=== Section Start ===
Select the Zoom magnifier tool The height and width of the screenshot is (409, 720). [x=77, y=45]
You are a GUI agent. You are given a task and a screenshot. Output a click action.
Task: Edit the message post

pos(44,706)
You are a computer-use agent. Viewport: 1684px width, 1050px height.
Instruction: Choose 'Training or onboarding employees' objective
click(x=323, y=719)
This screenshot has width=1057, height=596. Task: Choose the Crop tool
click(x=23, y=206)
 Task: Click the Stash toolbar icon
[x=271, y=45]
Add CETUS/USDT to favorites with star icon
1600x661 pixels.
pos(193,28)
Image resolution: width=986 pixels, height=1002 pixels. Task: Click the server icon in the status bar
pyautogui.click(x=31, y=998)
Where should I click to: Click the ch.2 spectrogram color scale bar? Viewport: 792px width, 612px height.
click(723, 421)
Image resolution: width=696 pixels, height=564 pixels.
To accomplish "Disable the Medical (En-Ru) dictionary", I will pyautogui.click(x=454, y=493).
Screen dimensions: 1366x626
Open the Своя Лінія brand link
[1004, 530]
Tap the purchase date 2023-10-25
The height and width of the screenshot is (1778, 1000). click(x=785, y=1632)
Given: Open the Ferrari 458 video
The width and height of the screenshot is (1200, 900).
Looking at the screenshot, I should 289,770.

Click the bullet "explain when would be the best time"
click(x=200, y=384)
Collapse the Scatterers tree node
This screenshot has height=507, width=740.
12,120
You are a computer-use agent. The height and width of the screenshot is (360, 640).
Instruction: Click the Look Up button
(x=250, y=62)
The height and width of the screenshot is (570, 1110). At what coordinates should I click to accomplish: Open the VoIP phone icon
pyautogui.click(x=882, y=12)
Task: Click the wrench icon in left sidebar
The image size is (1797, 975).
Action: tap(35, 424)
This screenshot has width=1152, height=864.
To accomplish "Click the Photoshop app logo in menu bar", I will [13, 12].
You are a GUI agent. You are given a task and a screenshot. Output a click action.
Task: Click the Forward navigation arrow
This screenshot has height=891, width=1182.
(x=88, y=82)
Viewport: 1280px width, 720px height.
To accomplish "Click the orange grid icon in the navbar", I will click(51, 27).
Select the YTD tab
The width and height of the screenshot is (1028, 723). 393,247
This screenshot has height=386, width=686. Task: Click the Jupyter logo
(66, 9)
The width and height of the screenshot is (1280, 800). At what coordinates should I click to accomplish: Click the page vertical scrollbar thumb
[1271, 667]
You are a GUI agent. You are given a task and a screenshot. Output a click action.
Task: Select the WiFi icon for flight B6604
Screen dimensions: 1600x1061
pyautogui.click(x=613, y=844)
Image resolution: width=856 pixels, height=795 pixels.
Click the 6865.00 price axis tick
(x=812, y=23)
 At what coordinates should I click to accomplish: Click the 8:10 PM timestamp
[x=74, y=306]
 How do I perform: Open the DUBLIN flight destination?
=== Section End ===
## [Exercise prompt]
Make an exact copy of all the lines above.

## [Answer to this problem]
Select the Zoom magnifier tool The height and width of the screenshot is (409, 720). [x=77, y=45]
You are a GUI agent. You are given a task and a screenshot. Output a click action.
Task: Edit the message post

pos(44,706)
You are a computer-use agent. Viewport: 1684px width, 1050px height.
Instruction: Choose 'Training or onboarding employees' objective
click(x=323, y=719)
This screenshot has width=1057, height=596. Task: Choose the Crop tool
click(x=23, y=206)
 Task: Click the Stash toolbar icon
[x=271, y=45]
Add CETUS/USDT to favorites with star icon
1600x661 pixels.
pos(193,28)
Image resolution: width=986 pixels, height=1002 pixels. Task: Click the server icon in the status bar
pyautogui.click(x=31, y=998)
Where should I click to: Click the ch.2 spectrogram color scale bar? Viewport: 792px width, 612px height.
click(723, 421)
Image resolution: width=696 pixels, height=564 pixels.
To accomplish "Disable the Medical (En-Ru) dictionary", I will pyautogui.click(x=454, y=493).
Screen dimensions: 1366x626
Open the Своя Лінія brand link
[1004, 530]
Tap the purchase date 2023-10-25
The height and width of the screenshot is (1778, 1000). click(x=785, y=1632)
Given: Open the Ferrari 458 video
The width and height of the screenshot is (1200, 900).
Looking at the screenshot, I should 289,770.

Click the bullet "explain when would be the best time"
click(x=200, y=384)
Collapse the Scatterers tree node
This screenshot has height=507, width=740.
12,120
You are a computer-use agent. The height and width of the screenshot is (360, 640).
Instruction: Click the Look Up button
(x=250, y=62)
The height and width of the screenshot is (570, 1110). At what coordinates should I click to accomplish: Open the VoIP phone icon
pyautogui.click(x=882, y=12)
Task: Click the wrench icon in left sidebar
The image size is (1797, 975).
Action: tap(35, 424)
This screenshot has width=1152, height=864.
To accomplish "Click the Photoshop app logo in menu bar", I will [13, 12].
You are a GUI agent. You are given a task and a screenshot. Output a click action.
Task: Click the Forward navigation arrow
This screenshot has height=891, width=1182.
(x=88, y=82)
Viewport: 1280px width, 720px height.
To accomplish "Click the orange grid icon in the navbar", I will click(51, 27).
Select the YTD tab
The width and height of the screenshot is (1028, 723). 393,247
This screenshot has height=386, width=686. Task: Click the Jupyter logo
(66, 9)
The width and height of the screenshot is (1280, 800). At what coordinates should I click to accomplish: Click the page vertical scrollbar thumb
[1271, 667]
You are a GUI agent. You are given a task and a screenshot. Output a click action.
Task: Select the WiFi icon for flight B6604
Screen dimensions: 1600x1061
pyautogui.click(x=613, y=844)
Image resolution: width=856 pixels, height=795 pixels.
Click the 6865.00 price axis tick
(x=812, y=23)
 At what coordinates should I click to accomplish: Click the 8:10 PM timestamp
[x=74, y=306]
 How do I perform: Open the DUBLIN flight destination?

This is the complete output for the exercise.